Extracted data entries
**********

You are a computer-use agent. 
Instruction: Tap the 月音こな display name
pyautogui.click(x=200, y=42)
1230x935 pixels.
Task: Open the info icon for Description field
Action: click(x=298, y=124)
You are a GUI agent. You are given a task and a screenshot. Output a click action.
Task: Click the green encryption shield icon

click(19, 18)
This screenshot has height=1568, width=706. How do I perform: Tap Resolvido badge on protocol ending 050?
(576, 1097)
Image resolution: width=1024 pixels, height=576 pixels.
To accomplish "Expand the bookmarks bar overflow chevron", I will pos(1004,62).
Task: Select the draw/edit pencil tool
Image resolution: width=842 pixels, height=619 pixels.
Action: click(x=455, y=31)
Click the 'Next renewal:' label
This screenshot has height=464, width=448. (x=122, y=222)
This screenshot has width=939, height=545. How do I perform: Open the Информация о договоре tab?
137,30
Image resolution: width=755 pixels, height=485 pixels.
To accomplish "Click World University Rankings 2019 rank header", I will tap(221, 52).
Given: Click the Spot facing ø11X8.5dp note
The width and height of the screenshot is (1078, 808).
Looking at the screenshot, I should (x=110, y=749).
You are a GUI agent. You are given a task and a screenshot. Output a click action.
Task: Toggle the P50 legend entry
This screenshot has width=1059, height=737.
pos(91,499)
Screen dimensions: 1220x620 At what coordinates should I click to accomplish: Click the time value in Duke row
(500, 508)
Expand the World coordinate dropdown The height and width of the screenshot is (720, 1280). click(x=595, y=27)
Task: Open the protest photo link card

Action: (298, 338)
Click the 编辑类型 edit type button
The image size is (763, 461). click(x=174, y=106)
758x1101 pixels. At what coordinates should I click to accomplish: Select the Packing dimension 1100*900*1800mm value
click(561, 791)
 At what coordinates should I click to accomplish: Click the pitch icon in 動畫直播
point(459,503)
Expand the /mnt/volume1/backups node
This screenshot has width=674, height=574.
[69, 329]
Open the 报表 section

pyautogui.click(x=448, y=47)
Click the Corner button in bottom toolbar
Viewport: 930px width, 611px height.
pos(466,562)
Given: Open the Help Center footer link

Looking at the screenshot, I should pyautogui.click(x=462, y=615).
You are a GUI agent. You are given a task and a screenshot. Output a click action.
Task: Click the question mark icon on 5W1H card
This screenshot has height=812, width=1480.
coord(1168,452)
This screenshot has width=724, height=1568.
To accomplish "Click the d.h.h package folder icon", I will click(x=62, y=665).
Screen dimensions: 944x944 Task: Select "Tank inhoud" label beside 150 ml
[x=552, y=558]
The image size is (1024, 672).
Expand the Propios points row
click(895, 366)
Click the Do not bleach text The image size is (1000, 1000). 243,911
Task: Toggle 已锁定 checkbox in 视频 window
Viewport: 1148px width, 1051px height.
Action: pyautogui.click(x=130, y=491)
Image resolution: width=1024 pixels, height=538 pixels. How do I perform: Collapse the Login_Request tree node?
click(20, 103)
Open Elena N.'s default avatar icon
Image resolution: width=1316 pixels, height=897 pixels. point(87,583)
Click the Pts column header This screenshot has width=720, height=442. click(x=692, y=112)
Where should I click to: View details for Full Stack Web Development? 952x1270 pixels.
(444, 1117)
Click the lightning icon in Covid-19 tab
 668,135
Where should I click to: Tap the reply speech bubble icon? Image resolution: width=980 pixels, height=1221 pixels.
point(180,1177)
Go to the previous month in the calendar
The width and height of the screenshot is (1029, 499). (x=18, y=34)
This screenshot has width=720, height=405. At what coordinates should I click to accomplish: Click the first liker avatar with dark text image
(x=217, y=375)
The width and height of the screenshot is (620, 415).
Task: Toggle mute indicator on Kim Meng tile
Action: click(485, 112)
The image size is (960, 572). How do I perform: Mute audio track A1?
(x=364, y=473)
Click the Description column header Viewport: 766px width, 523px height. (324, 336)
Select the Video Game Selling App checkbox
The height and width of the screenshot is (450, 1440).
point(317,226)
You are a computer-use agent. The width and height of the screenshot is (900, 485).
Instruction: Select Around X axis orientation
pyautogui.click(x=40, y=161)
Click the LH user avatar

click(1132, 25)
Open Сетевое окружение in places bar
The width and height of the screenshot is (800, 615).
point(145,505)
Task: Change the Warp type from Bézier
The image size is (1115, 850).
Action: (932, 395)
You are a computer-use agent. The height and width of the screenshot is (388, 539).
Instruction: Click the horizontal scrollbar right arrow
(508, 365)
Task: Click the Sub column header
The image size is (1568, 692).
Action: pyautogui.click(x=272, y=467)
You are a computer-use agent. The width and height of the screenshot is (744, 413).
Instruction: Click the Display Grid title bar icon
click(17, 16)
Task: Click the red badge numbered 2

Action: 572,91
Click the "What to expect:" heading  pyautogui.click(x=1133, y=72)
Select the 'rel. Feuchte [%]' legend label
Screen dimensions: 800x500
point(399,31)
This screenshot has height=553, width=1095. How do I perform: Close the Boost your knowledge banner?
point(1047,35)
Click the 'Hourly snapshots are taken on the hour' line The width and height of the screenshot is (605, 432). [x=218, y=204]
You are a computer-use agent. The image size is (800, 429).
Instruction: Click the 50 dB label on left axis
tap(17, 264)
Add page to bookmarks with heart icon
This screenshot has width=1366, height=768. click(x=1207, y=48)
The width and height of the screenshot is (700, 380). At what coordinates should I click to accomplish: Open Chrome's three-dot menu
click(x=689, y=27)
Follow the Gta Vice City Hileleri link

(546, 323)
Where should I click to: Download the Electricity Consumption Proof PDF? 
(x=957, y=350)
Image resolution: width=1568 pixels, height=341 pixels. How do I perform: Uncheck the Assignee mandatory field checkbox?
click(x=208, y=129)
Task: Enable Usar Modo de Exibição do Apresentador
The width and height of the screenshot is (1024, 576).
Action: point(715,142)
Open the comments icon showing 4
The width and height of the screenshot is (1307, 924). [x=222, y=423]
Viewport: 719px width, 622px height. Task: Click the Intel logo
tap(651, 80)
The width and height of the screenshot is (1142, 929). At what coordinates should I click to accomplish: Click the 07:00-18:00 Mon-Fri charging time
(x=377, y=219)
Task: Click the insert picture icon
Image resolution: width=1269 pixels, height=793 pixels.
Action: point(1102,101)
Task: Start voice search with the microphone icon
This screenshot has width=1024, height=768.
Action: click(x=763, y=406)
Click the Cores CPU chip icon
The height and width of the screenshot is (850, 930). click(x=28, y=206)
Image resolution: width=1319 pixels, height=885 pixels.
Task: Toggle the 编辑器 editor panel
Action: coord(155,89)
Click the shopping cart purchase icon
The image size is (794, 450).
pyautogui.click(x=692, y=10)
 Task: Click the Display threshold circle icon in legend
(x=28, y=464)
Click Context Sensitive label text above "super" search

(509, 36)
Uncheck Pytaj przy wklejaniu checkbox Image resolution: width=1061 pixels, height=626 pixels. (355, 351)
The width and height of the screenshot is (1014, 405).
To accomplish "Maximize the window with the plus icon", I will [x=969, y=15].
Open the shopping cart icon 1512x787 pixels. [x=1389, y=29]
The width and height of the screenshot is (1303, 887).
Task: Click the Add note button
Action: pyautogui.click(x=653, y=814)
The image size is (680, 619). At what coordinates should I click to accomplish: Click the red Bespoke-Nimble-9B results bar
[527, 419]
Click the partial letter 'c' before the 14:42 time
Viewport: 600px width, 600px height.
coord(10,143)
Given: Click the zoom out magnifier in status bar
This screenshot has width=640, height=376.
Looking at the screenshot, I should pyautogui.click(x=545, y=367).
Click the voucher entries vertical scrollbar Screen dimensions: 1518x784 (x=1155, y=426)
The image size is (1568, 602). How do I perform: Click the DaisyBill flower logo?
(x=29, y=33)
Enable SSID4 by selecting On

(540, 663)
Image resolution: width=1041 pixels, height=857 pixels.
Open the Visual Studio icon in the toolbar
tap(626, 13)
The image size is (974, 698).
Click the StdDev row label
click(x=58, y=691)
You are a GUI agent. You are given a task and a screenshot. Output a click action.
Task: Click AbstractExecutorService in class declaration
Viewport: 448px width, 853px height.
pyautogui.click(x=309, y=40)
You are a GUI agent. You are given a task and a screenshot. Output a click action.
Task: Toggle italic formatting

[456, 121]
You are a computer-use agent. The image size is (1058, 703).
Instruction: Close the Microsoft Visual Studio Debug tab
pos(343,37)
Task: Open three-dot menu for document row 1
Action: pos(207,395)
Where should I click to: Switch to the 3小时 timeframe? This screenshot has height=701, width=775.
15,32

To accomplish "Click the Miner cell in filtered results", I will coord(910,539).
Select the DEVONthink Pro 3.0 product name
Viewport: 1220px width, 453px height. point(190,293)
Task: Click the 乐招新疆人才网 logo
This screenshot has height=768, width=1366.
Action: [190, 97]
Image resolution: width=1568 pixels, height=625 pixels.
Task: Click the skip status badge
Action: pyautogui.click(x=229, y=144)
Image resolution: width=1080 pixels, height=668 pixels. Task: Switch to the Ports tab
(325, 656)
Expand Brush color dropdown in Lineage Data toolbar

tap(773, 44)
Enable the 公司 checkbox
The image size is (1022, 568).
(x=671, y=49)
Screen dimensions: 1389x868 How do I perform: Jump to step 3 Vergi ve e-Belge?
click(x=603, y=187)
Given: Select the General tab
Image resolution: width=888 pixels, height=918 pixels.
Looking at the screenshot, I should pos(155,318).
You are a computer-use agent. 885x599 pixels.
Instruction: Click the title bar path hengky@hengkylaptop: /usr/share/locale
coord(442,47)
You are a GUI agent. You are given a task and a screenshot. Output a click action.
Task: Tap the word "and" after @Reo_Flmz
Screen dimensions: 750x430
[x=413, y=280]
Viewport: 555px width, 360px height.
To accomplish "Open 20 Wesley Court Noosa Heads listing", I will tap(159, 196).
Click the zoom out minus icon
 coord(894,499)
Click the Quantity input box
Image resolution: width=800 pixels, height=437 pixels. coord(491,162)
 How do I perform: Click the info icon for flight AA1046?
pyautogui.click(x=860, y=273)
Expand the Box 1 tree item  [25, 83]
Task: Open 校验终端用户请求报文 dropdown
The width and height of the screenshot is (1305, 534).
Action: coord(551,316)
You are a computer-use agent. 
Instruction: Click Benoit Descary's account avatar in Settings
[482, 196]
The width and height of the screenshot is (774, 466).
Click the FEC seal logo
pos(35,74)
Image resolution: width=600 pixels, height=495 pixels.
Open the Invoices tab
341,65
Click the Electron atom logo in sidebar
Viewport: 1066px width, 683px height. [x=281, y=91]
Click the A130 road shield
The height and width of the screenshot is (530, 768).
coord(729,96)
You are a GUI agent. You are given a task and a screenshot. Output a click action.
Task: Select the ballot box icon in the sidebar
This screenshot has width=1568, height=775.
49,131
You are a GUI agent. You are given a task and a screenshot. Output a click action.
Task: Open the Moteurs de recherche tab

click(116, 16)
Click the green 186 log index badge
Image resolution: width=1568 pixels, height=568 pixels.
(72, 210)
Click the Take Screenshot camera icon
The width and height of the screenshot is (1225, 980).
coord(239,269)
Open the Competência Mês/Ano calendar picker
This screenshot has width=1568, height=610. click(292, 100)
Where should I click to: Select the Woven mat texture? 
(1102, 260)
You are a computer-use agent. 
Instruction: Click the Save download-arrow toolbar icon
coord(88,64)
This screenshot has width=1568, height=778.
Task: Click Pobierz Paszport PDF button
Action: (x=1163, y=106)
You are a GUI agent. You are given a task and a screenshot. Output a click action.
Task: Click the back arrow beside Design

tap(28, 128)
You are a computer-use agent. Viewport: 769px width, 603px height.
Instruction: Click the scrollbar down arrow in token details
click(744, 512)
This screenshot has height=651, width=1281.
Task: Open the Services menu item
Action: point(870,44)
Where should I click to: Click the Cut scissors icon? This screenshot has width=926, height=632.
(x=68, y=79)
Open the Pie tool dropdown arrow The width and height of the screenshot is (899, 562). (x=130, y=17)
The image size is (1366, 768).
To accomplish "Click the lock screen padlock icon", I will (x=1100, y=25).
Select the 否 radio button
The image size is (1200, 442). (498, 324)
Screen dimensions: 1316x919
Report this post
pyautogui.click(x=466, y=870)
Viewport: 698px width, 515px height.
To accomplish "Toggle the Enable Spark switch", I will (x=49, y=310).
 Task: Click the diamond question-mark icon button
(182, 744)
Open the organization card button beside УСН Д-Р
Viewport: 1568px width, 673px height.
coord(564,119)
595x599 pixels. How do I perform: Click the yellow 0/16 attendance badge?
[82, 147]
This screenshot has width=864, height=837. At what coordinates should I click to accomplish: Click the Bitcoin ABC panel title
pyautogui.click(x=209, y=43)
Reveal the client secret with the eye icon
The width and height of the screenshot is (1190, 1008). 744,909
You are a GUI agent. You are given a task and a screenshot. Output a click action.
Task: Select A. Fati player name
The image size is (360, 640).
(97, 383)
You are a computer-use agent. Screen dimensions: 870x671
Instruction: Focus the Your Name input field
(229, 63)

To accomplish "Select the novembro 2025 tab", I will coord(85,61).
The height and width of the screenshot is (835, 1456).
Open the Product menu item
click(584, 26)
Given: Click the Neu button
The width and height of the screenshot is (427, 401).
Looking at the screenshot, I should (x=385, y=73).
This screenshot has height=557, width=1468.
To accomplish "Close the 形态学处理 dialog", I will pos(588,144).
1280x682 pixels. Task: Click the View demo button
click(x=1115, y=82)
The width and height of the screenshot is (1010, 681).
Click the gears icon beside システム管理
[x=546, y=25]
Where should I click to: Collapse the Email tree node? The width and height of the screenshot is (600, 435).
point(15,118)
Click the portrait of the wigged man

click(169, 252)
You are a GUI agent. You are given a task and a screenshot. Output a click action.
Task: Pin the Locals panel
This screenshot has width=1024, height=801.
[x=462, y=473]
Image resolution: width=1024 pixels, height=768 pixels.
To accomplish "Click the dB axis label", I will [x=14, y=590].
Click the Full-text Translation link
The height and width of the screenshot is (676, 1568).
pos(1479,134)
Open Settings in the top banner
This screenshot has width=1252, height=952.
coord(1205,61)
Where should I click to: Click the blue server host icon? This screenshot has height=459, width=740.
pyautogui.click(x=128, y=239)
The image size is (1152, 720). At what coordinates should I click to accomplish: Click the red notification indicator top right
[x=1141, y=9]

**********

-- EXERCISE --
Going down from the first line of the entries above, restate each line word for word until the line holding "Task: Select the draw/edit pencil tool" is done.

-- YOUR SOLUTION --
You are a computer-use agent. 
Instruction: Tap the 月音こな display name
pyautogui.click(x=200, y=42)
1230x935 pixels.
Task: Open the info icon for Description field
Action: click(x=298, y=124)
You are a GUI agent. You are given a task and a screenshot. Output a click action.
Task: Click the green encryption shield icon

click(19, 18)
This screenshot has height=1568, width=706. How do I perform: Tap Resolvido badge on protocol ending 050?
(576, 1097)
Image resolution: width=1024 pixels, height=576 pixels.
To accomplish "Expand the bookmarks bar overflow chevron", I will pos(1004,62).
Task: Select the draw/edit pencil tool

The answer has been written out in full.